A ajudante do consultório 705 conversava com a do 708; os consultórios eram um defronte ao outro. As moças estavam às portas de vidro, entreabertas. Esperavam a chegada dos respectivos patrões, dentistas que, estranhamente, acreditam que nove horas é nove e meia. Falavam baixo, na intensidade pedida pelas conversas íntimas, sobre qualquer coisa a cerca de uma delas, “aí eu disse a ele: ‘se você me trair...’” Estavam atentas ao movimento do corredor. Quando o elevador anunciava a sua parada no andar com um sonoro dindon seguido de um “sétimo andar, sobe”, ambas entravam por completo nos consultórios e esperavam quem quer que fosse passar, para então voltarem ao discurso; quase clandestinas.

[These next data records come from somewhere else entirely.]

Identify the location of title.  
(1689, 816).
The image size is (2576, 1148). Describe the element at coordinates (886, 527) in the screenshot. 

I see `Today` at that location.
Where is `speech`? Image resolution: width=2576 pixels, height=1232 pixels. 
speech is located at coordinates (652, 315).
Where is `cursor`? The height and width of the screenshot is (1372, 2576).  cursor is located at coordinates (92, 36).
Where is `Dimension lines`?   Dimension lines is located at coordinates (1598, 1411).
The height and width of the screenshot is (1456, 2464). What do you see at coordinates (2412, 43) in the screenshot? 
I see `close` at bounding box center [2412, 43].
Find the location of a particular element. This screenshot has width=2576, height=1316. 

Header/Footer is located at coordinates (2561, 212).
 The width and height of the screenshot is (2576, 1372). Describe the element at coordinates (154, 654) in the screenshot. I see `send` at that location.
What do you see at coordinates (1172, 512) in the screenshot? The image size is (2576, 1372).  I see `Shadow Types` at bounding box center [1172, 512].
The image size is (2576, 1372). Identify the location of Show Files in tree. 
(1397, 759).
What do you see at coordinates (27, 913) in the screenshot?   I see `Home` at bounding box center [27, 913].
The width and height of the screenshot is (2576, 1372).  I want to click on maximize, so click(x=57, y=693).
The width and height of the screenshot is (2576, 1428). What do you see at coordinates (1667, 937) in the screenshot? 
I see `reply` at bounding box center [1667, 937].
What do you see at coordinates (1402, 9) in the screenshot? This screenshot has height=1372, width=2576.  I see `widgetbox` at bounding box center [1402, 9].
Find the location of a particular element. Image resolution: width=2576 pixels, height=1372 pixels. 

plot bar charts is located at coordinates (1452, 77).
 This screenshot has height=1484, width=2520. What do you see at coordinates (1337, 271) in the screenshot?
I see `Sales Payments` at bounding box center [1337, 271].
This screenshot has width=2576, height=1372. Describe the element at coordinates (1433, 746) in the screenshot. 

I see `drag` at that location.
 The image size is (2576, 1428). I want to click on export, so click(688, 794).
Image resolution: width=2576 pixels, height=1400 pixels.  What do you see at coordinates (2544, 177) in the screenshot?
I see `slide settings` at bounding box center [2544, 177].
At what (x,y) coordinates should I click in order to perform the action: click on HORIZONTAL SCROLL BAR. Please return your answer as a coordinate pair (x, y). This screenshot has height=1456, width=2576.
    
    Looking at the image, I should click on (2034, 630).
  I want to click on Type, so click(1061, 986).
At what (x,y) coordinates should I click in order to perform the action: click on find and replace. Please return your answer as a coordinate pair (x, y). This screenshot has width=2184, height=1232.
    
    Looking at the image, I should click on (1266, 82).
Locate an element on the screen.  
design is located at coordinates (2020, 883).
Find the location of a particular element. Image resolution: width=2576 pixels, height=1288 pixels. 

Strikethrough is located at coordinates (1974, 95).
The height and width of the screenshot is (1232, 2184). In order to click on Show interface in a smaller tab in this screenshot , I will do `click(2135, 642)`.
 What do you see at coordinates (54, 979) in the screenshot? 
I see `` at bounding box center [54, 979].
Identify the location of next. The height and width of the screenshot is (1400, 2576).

Certa hora, ambas desapareceram e retornaram carregando cada qual um pano e um líquido azul dentro de um borrifador transparente; um limpa-vidro. Passaram a limpar as portas de vidros dos respectivos consultórios, enquanto mantinham inabalável a conversa. Limpavam enquanto conversavam ou conversavam enquanto limpavam? Sobretudo conversavam. Tinham em mãos seu álibi.

Ao fim do mês, a dentista do 705, dada às atividades domésticas, não entendia o porquê de se gastar tanto o limpa-vidro em seu consultório. Já o dentista do 708 apenas não reparava as manchas gordurosas inexistentes na porta do seu lustroso consultório.